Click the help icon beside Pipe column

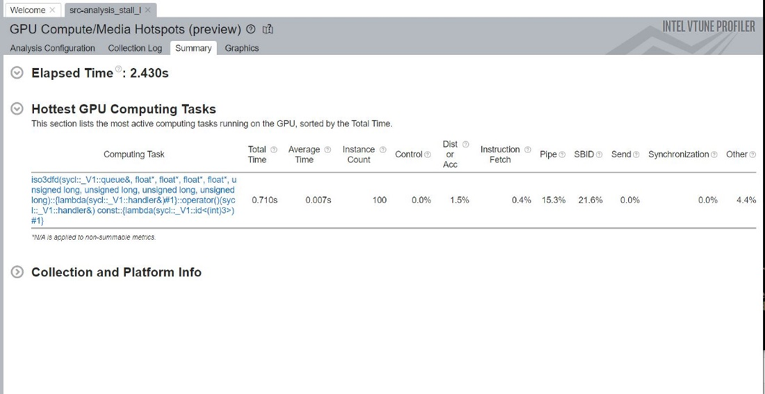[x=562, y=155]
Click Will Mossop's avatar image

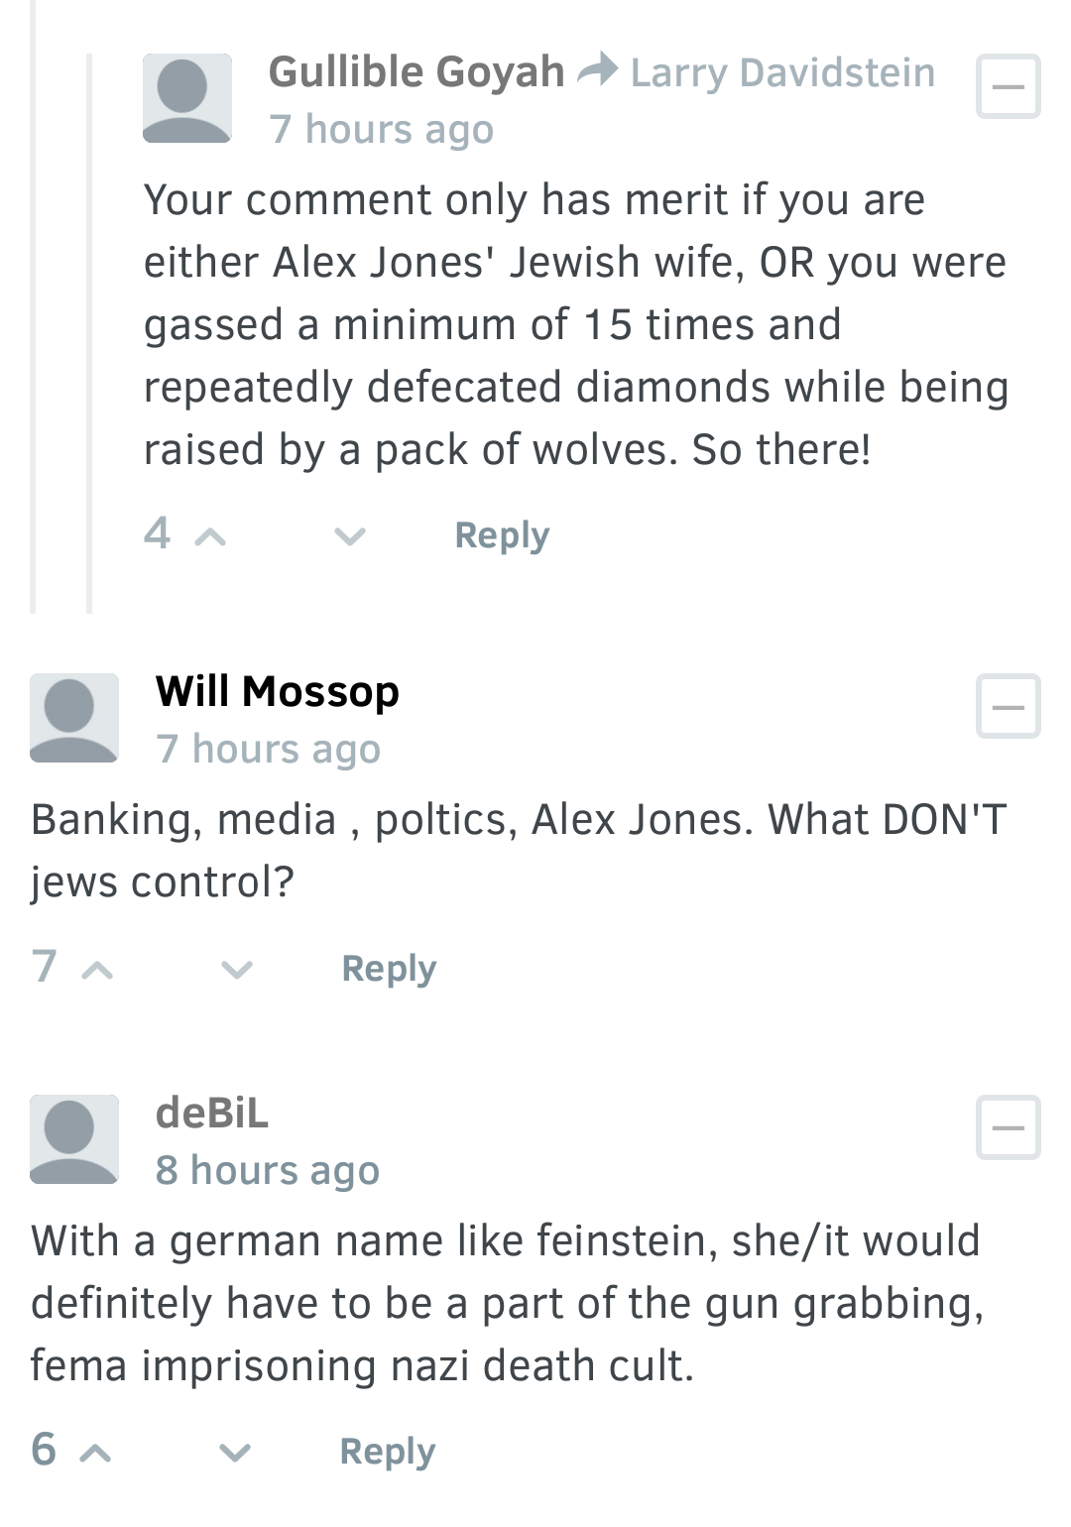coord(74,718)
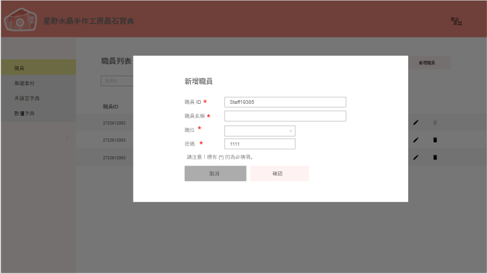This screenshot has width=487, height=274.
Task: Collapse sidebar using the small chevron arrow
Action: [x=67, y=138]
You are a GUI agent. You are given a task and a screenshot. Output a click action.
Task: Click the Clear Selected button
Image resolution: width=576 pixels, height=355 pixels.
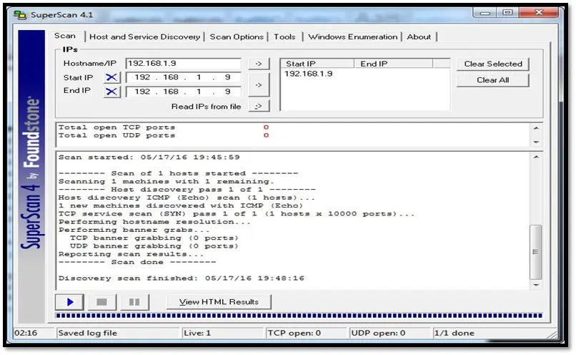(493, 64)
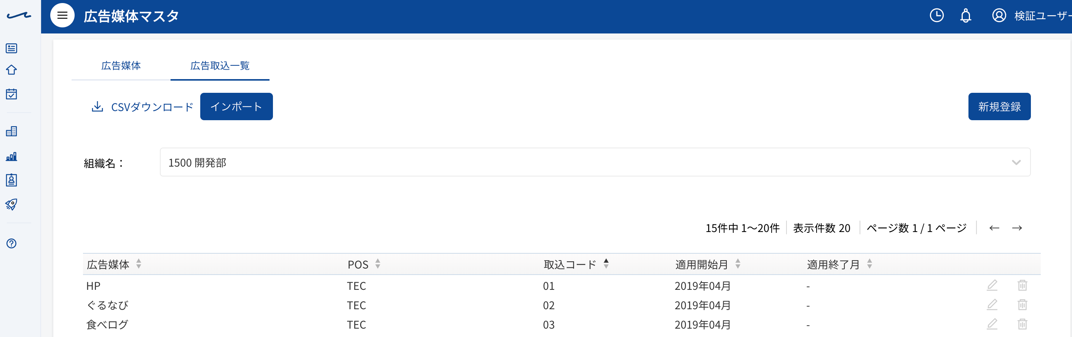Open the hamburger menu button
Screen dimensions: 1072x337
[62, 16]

__Directions for this task__
Copy the listing in full and without alteration, omitting every picture.

__Answer__
Click the help icon beside Pipe column

[x=562, y=155]
Click Will Mossop's avatar image

coord(74,718)
This screenshot has width=487, height=274.
Task: Collapse sidebar using the small chevron arrow
Action: [x=67, y=138]
You are a GUI agent. You are given a task and a screenshot. Output a click action.
Task: Click the Clear Selected button
Image resolution: width=576 pixels, height=355 pixels.
(493, 64)
Open the hamburger menu button
Screen dimensions: 1072x337
[62, 16]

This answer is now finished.